We were pounced on by a very irritating man who insisted that we should take the tourist bus the rest of the way to Siam Reap. Having made it so far under our own steam there was no way that we were going to give up now. We tried repeatedly to get rid of him, but damn he was persistant - even shouting at him had absolutely no effect.

Knowing that it should only cost us 10 dollars US to get a taxi to Siem Reap we wandered around trying to bargain the taxi drivers down to a reasonable rate. However every time we managed to acheive the 'magic number' and naively started congratulating ourselves on a deal well done, the irritating little man would reappear, and the price would jump back up to 30 dollars all over again.

After 2 hours of this we realised that he was going nowhere, and neither were we, so we struck a deal with him instead - very annoying! Having agreed on an unhappy compromise of 20 dollars, we were then told that we would have to get a lift from a dodgy looking character to the outskirts of town as for 'legal' reasons the taxi couldn't pick us up from the border. Ho hum!

We then subsequently had to change cars and drivers twice more, each time in increasingly remote locations, with frantic phone calls going back and forth between the drivers and their cohorts - it was at that point we really wished we spoke Khmer.

Increasingly worried about the situation we had got ourselves into, on our final car transfer, whilst Chris was argueing about a proposed price increase, I started discreetly transferring the money and cards from my purse to my underwear - very classy and very uncomfortable, I do not recommend that you try this at home. We really didn't think that we were going to make it to Siem Reap with all our belongings, or worse, with all our limbs intact.
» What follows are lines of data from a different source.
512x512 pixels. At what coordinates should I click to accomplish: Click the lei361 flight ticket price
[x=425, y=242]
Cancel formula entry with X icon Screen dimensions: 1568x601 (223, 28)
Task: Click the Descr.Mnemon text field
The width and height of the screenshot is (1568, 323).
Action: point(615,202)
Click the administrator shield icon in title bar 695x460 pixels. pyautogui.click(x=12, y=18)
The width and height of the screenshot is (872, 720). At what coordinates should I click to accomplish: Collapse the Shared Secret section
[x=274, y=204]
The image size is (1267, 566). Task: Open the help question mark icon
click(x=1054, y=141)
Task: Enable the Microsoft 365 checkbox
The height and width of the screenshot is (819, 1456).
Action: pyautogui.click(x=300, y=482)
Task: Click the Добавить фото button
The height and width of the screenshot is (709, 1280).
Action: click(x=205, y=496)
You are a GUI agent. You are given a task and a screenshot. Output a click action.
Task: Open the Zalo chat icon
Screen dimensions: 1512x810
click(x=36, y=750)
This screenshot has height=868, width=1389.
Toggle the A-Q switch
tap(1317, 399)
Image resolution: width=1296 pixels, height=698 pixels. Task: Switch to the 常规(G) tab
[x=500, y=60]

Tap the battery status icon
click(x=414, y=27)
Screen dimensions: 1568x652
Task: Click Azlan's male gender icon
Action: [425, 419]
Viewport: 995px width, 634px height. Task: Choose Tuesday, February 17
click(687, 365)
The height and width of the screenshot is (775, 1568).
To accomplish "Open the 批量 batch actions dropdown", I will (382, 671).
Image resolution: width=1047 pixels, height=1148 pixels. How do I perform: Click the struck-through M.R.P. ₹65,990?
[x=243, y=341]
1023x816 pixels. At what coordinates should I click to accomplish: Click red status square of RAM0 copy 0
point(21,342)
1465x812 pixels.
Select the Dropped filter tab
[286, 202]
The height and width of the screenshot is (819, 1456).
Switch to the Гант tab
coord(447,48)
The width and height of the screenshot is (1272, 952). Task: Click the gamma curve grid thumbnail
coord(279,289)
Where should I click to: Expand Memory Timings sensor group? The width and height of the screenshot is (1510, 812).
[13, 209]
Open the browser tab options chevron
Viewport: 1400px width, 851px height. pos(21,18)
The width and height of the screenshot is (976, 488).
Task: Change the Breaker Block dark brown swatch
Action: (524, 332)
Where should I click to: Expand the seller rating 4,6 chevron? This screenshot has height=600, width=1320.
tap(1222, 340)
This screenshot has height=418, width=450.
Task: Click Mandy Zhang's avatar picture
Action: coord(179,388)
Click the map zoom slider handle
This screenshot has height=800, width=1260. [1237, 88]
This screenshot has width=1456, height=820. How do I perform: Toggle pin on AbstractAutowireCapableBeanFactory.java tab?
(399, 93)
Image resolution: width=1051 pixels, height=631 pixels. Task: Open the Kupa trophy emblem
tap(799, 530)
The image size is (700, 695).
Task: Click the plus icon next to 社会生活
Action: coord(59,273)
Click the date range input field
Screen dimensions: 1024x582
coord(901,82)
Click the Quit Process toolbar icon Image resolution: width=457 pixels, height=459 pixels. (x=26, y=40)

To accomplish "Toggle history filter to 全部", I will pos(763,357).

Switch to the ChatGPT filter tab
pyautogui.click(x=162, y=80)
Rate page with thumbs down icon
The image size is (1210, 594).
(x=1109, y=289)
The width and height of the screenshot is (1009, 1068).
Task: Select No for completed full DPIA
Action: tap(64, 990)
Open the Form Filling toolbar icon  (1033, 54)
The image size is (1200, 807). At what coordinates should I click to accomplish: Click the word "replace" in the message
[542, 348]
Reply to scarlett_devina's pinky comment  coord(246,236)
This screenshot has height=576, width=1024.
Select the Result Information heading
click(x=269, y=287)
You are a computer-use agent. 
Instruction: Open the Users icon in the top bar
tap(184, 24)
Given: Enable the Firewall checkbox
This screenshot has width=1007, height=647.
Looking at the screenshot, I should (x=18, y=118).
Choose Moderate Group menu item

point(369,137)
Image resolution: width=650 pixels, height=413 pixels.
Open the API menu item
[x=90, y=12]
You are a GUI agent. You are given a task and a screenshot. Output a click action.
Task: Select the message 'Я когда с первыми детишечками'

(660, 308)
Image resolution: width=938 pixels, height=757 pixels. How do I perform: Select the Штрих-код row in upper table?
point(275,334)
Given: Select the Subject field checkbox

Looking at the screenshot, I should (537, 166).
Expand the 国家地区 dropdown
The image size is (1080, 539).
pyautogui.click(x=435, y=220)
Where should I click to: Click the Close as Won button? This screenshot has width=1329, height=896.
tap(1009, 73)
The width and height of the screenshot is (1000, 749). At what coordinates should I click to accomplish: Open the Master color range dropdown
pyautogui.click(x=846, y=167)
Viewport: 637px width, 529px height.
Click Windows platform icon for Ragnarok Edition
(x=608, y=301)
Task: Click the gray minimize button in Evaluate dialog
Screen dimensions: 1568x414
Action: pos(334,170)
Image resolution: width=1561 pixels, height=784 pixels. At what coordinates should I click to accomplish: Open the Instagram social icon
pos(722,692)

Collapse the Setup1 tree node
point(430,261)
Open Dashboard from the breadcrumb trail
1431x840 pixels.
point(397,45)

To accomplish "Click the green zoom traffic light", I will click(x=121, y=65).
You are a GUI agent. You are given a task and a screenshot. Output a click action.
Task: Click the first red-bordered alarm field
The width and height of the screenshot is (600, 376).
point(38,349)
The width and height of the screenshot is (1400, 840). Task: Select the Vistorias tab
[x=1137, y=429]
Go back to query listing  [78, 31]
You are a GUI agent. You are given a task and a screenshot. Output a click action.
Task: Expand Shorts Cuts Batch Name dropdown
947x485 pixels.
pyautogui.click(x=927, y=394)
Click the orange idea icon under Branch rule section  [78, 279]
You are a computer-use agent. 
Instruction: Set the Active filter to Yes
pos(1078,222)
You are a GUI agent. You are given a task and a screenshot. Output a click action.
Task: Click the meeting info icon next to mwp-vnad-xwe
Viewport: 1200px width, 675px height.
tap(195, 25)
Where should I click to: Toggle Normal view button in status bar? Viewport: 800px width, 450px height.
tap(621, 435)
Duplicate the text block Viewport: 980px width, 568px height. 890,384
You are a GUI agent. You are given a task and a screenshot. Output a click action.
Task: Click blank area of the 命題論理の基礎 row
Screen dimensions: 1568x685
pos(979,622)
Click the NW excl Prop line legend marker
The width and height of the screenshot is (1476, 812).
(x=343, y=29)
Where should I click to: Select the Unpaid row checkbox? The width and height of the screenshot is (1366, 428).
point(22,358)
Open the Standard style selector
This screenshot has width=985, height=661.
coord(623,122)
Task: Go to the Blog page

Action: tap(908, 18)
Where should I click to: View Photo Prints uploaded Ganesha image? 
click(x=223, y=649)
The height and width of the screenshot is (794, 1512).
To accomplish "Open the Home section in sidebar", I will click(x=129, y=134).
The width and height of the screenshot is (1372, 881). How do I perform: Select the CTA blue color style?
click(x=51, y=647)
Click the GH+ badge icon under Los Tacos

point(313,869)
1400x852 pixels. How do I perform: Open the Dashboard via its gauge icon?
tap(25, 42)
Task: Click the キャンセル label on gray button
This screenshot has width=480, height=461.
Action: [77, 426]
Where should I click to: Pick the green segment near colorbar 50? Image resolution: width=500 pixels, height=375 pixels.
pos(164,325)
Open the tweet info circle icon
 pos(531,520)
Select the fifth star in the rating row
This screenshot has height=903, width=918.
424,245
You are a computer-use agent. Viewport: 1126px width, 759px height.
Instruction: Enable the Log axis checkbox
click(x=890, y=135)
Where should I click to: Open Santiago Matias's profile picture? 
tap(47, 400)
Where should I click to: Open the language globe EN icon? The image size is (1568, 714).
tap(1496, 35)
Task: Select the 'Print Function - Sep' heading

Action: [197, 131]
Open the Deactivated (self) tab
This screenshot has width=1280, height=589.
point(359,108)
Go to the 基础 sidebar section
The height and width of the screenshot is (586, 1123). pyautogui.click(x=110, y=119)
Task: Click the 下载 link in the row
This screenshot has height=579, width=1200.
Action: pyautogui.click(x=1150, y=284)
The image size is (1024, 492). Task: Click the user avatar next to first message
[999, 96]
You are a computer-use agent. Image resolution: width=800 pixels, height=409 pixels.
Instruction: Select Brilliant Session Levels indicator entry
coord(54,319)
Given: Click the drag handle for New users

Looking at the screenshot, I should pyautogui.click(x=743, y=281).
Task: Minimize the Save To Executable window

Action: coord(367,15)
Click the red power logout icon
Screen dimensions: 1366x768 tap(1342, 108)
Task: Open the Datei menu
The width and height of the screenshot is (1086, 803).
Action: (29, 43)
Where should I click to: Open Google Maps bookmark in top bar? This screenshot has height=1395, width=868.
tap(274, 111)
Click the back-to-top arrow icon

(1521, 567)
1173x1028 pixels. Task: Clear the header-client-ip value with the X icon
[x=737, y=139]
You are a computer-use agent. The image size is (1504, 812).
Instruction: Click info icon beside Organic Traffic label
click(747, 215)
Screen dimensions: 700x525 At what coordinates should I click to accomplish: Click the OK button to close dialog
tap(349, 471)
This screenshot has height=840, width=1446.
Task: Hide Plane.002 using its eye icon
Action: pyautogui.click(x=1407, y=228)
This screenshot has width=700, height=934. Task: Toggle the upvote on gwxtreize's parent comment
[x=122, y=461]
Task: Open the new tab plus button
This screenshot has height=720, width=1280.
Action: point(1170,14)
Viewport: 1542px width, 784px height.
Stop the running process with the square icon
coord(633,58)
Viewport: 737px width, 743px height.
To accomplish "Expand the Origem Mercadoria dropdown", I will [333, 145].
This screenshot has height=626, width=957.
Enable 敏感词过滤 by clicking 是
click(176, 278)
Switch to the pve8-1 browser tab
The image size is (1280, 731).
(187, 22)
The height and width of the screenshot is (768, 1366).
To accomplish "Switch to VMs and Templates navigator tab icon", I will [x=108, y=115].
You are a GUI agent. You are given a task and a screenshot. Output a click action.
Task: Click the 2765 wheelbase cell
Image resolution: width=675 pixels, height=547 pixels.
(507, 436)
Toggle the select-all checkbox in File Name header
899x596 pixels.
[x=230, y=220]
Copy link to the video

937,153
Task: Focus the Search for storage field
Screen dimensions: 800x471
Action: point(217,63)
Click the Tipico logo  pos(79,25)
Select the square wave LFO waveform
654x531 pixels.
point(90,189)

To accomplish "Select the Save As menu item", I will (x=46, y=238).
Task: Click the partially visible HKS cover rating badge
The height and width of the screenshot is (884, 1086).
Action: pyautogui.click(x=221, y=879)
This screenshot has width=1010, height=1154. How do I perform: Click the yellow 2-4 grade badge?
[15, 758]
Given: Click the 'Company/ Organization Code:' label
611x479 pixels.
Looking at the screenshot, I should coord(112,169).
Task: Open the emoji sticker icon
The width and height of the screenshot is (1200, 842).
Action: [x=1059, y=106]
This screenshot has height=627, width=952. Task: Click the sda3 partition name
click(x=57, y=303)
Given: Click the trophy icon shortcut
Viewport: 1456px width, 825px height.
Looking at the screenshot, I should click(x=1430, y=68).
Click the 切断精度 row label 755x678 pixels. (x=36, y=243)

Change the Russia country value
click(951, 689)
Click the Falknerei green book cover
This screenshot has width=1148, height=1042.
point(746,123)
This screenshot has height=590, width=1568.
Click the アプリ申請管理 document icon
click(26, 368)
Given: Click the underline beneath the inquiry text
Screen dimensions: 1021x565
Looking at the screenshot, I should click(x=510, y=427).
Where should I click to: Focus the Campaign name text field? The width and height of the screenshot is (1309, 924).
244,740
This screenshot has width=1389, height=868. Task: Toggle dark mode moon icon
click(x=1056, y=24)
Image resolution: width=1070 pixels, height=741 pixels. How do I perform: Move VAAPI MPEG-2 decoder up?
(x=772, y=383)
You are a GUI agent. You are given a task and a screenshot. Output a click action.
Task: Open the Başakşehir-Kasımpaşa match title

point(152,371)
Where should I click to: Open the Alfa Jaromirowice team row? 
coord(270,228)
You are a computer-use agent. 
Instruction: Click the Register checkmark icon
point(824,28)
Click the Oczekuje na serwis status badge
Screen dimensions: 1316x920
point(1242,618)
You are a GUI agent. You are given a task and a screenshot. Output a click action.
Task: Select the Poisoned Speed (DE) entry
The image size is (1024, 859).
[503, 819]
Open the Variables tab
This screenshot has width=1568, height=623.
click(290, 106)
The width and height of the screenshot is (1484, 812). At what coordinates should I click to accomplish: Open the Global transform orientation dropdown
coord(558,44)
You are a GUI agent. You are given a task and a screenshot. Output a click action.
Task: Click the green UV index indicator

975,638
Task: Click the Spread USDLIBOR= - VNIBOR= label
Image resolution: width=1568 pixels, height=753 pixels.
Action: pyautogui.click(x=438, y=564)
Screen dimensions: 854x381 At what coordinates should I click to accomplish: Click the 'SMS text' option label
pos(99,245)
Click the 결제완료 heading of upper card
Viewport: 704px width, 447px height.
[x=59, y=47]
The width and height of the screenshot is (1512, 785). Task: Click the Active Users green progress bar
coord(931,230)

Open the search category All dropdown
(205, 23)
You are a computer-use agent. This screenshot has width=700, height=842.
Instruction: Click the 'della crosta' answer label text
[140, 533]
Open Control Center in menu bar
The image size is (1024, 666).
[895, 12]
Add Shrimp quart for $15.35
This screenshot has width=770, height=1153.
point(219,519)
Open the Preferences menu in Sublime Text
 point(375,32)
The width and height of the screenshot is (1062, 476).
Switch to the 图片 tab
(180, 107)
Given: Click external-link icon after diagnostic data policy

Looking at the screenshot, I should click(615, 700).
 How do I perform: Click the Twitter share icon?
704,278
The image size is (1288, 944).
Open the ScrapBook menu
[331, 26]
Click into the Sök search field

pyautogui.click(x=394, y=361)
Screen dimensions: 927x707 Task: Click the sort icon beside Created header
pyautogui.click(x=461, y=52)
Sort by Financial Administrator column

The rest of the journey was akin to going on an all-terrain cross-country day out. Only instead of driving in a 4 by 4, our car was an old beat up nissan with no suspension. The pot holes in the road were at times the size of the car we were in, and there was no road surface to speak of - unless you count mud. Periodically our route would be blocked by overturned lorries who had misjudged the potholes, or just got stuck in the aforementioned mud, and we would have to reverse a couple of hundred metres back down the road and go off down another route. Most of the time we were being thrown around so much we couldn't actually speak, but somehow we all still managed to get a couple of hours sleep - which was done in strict rotation so someone was always keeping an eye on the driver, and our route. A nice idea, but completely impractical as we had absolutely no idea where we were going.

It was with much relief that we finally arrived in Siem Reap that evening, still in roughly one piece and with all our belongings pretty much intact. Ultimately our trip had only taken us about 12 hours. Peita's journey, whom we met later, and who had taken the bus option, took 30!